Iterators and Generators in Python —
When programmers first learn Python, looping feels deceptively simple. You write a for loop over a list, and it “just works.” But beneath this simplicity lies one of Python’s most elegant internal systems — a system that powers looping, streaming, file reading, asynchronous processing, and even advanced frameworks.
This system is built on two ideas:
- Iterators — objects that yield values on request
- Generators — functions that create such objects with minimal code
Understanding iterators and generators means understanding how Python moves through data, how it avoids unnecessary memory usage, and how it creates expressive data pipelines that scale from tiny scripts to production systems.

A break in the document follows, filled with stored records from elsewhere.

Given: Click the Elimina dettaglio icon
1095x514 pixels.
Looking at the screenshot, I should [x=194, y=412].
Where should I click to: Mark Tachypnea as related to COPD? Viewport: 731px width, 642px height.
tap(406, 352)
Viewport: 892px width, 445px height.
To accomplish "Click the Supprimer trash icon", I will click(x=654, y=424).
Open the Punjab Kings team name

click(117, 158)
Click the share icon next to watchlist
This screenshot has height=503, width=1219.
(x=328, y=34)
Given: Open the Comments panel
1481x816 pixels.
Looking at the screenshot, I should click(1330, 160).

This guide explores them from the ground up — not with short definitions, but with the depth and clarity needed to actually master them.
Table of Contents
- Why Python Uses Iterators Everywhere
- The Iterator Protocol — The Machinery Behind Every Loop
- Creating Your Own Iterator — Understanding State
- Generator Functions — A Simpler Way to Create Iterators
- How Generators Actually Work Internally
- Generator Expressions — Compact and Memory Efficient
- Building Streaming Pipelines with Generators
- yield from — Delegating Work to Subgenerators
- Advanced Generator API — send(), throw(), close()

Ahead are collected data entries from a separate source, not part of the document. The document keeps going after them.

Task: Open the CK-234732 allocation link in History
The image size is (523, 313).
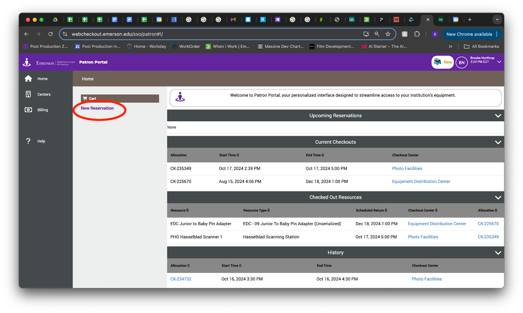Action: [x=181, y=279]
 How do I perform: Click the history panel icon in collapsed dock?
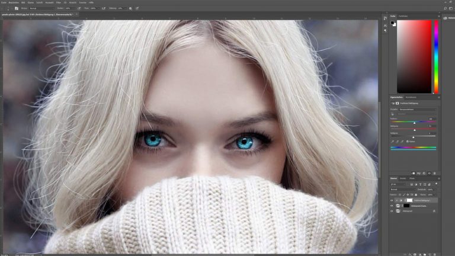point(384,18)
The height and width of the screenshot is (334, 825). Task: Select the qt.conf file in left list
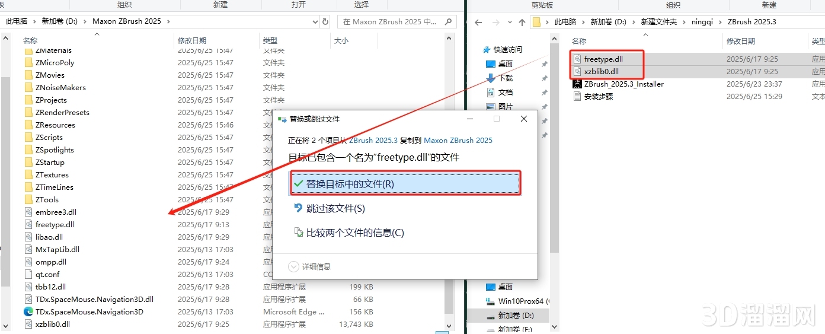(47, 275)
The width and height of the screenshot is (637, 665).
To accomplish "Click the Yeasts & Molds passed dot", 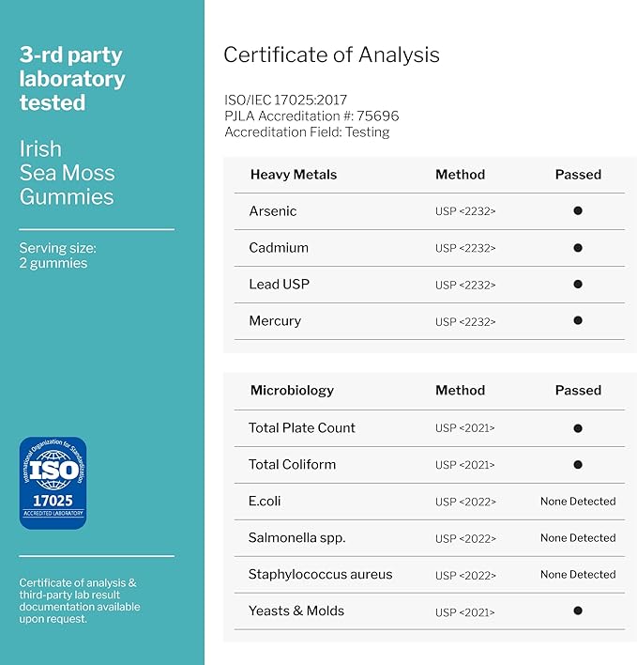I will click(x=578, y=611).
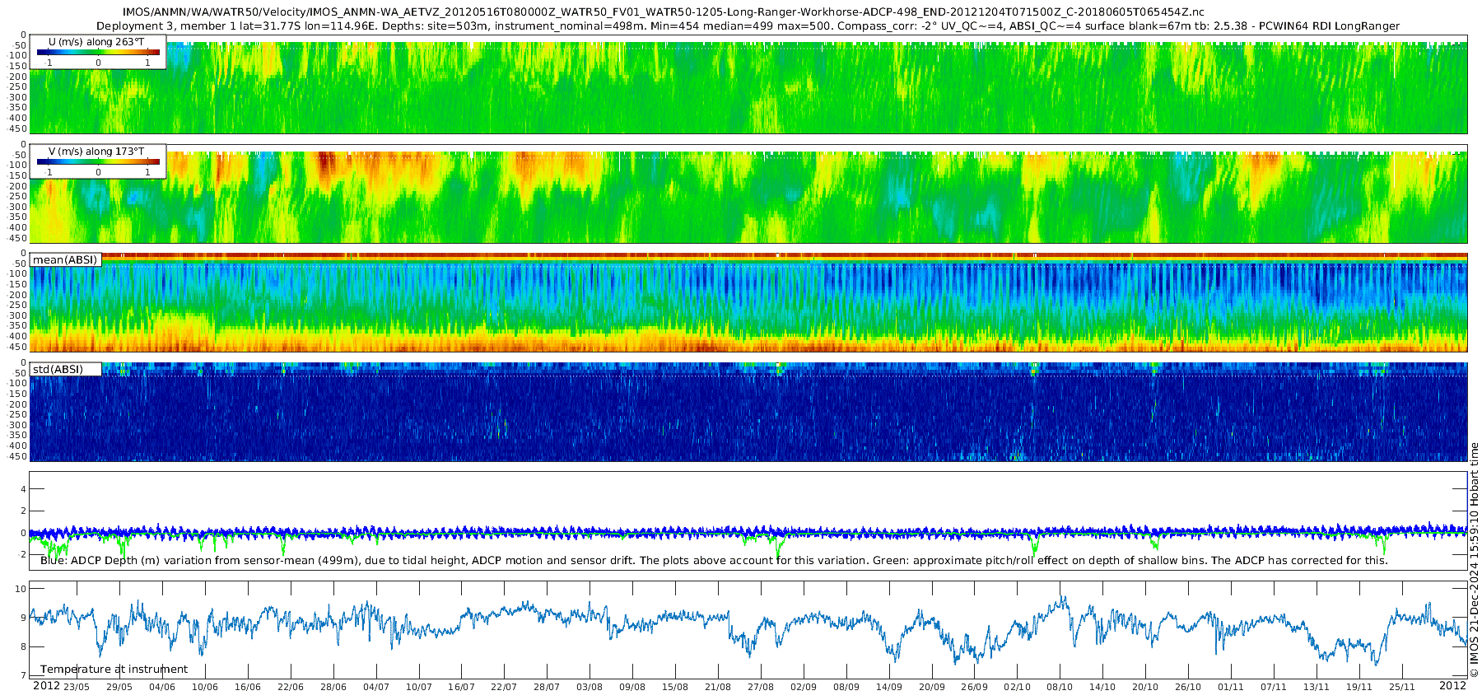Click the 'Temperature at instrument' label
The image size is (1482, 700).
click(x=114, y=670)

- Generator Return Values — A Hidden but Important Feature
- Why Generators Replace Custom Iterator Classes
- itertools — Python’s Toolbox of Iterator Recipes
- Powerful Iterator/Generator Patterns
A. Processing data in fixed-size chunks
B. Sliding window over a sequence
C. Merging multiple sorted sequences lazily - Coroutines with Generators — Before async/await
- Async Generators — The Modern Evolution
- Cleanup and Resource Management in Generators
- Common Pitfalls and Best Practices
- Full-Scale Runnable Examples
- Exercises to Build Mastery
- Final Summary
1. Why Python Uses Iterators Everywhere
To appreciate iterators, imagine what would happen if Python tried to load every possible sequence into memory upfront:
- Reading a 50GB log file?
- Generating the first 10 million primes?

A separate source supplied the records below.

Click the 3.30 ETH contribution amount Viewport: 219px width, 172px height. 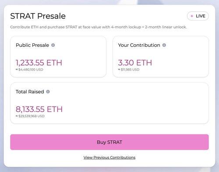pos(135,63)
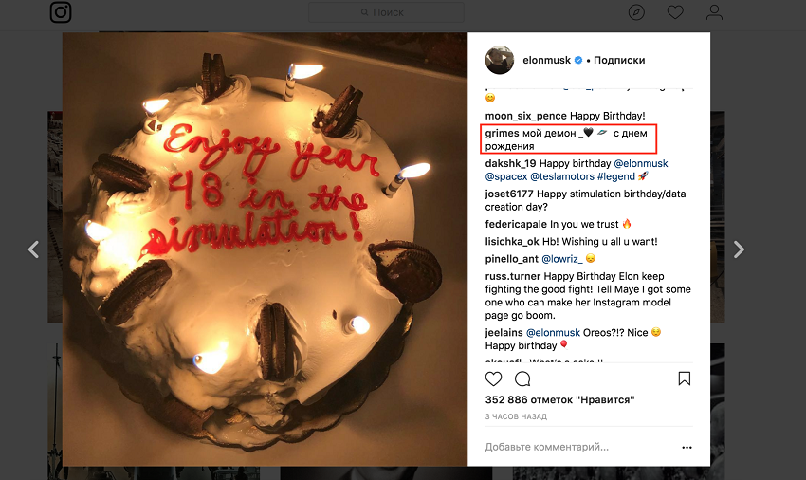Viewport: 806px width, 480px height.
Task: Click the comment bubble icon
Action: click(522, 378)
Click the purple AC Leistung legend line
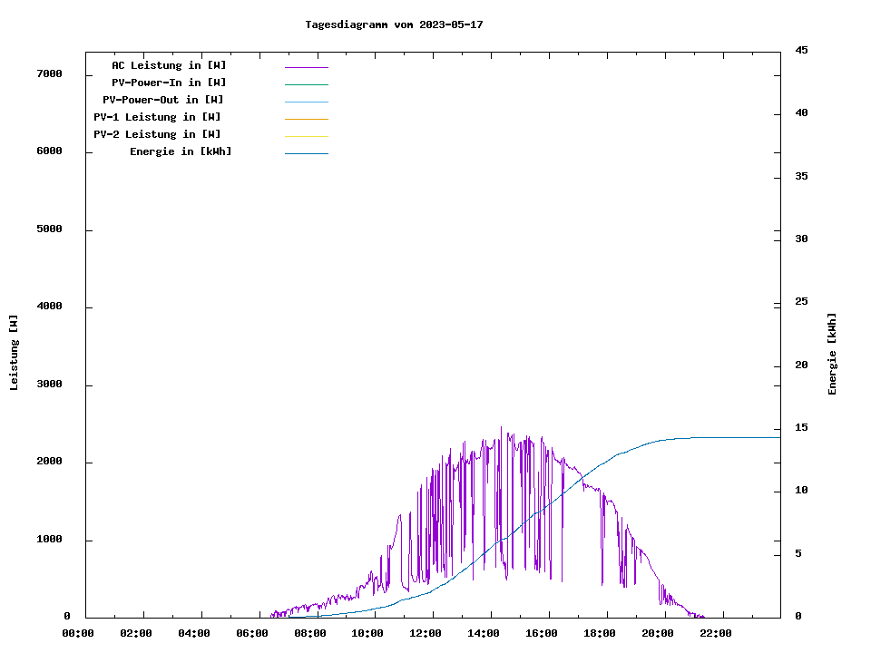 tap(306, 67)
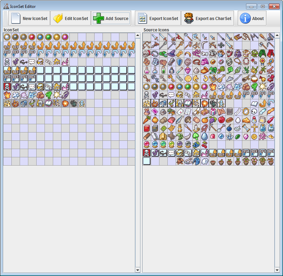The image size is (283, 276).
Task: Click the Source Icons scroll up arrow
Action: tap(277, 35)
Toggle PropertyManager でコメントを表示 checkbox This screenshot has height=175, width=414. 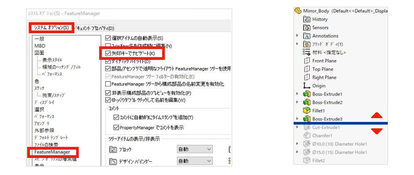tap(116, 128)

- Streaming live sensor data that never ends?
If Python always constructed full lists before looping, it would run out of memory within seconds.
Instead, Python uses a model where values can be produced when needed, not stored ahead of time.
This concept — lazy production — allows Python to:
- work with huge datasets
- represent infinite sequences
- build efficient pipelines
- avoid unnecessary memory overhead
This is the exact problem iterators and generators solve.
2. The Iterator Protocol — The Machinery Behind Every Loop
When Python sees a for loop, it does not simply index through the object.
Instead, Python asks:
“Can this object give me values, one at a time, until it’s done?”
The only requirement is that the object must follow a simple protocol.
If an object implements:
- a method called __iter__
- and returns an object that has __next__
then Python considers it an iterator.
Let’s see how the for-loop actually works behind the scenes.
Suppose you write:
for item in [10, 20, 30]:
print(item)
Python internally does something much more explicit:
it = iter([10, 20, 30]) # call the object’s __iter__()
while True:
try:
value = next(it) # call the iterator’s __next__()
except StopIteration:
break # stop when iterator says “I’m done”
print(value)
The loop continues until the iterator decides to end by raising a specific exception: StopIteration.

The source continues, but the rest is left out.